Pixel coordinate grounding data:
▶

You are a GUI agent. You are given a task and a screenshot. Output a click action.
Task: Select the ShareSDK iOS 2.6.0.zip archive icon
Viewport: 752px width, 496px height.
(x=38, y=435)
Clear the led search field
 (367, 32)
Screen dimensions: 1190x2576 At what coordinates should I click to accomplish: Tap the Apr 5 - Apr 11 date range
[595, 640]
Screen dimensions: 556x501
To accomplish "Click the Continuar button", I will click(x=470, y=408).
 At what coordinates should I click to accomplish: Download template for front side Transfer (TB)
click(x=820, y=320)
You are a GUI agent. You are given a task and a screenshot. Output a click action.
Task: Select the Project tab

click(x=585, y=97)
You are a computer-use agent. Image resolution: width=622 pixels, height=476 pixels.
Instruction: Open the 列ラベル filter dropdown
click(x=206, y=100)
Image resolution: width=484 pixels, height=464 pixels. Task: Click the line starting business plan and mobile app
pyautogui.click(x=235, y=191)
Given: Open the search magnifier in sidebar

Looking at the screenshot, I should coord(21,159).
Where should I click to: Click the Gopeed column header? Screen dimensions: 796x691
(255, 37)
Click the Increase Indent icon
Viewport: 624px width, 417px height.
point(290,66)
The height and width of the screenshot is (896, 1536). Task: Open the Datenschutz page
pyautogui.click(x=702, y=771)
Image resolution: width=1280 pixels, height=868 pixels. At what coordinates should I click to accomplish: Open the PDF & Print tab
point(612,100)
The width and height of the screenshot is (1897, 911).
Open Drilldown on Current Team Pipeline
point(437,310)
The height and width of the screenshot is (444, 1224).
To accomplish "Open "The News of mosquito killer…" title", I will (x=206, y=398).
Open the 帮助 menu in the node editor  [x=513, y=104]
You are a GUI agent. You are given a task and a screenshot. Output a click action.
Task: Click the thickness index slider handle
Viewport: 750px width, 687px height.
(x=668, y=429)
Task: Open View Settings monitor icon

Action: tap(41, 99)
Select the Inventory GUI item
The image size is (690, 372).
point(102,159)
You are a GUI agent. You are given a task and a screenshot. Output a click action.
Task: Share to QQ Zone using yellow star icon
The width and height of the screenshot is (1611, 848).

◀

Character for character, reproduce all of the lines above.

*Output below:*
You are a GUI agent. You are given a task and a screenshot. Output a click action.
Task: Select the ShareSDK iOS 2.6.0.zip archive icon
Viewport: 752px width, 496px height.
(x=38, y=435)
Clear the led search field
 (367, 32)
Screen dimensions: 1190x2576 At what coordinates should I click to accomplish: Tap the Apr 5 - Apr 11 date range
[595, 640]
Screen dimensions: 556x501
To accomplish "Click the Continuar button", I will click(x=470, y=408).
 At what coordinates should I click to accomplish: Download template for front side Transfer (TB)
click(x=820, y=320)
You are a GUI agent. You are given a task and a screenshot. Output a click action.
Task: Select the Project tab

click(x=585, y=97)
You are a computer-use agent. Image resolution: width=622 pixels, height=476 pixels.
Instruction: Open the 列ラベル filter dropdown
click(x=206, y=100)
Image resolution: width=484 pixels, height=464 pixels. Task: Click the line starting business plan and mobile app
pyautogui.click(x=235, y=191)
Given: Open the search magnifier in sidebar

Looking at the screenshot, I should coord(21,159).
Where should I click to: Click the Gopeed column header? Screen dimensions: 796x691
(255, 37)
Click the Increase Indent icon
Viewport: 624px width, 417px height.
point(290,66)
The height and width of the screenshot is (896, 1536). Task: Open the Datenschutz page
pyautogui.click(x=702, y=771)
Image resolution: width=1280 pixels, height=868 pixels. At what coordinates should I click to accomplish: Open the PDF & Print tab
point(612,100)
The width and height of the screenshot is (1897, 911).
Open Drilldown on Current Team Pipeline
point(437,310)
The height and width of the screenshot is (444, 1224).
To accomplish "Open "The News of mosquito killer…" title", I will (x=206, y=398).
Open the 帮助 menu in the node editor  [x=513, y=104]
You are a GUI agent. You are given a task and a screenshot. Output a click action.
Task: Click the thickness index slider handle
Viewport: 750px width, 687px height.
(x=668, y=429)
Task: Open View Settings monitor icon

Action: tap(41, 99)
Select the Inventory GUI item
The image size is (690, 372).
point(102,159)
You are a GUI agent. You are given a task and a screenshot. Output a click action.
Task: Share to QQ Zone using yellow star icon
The width and height of the screenshot is (1611, 848).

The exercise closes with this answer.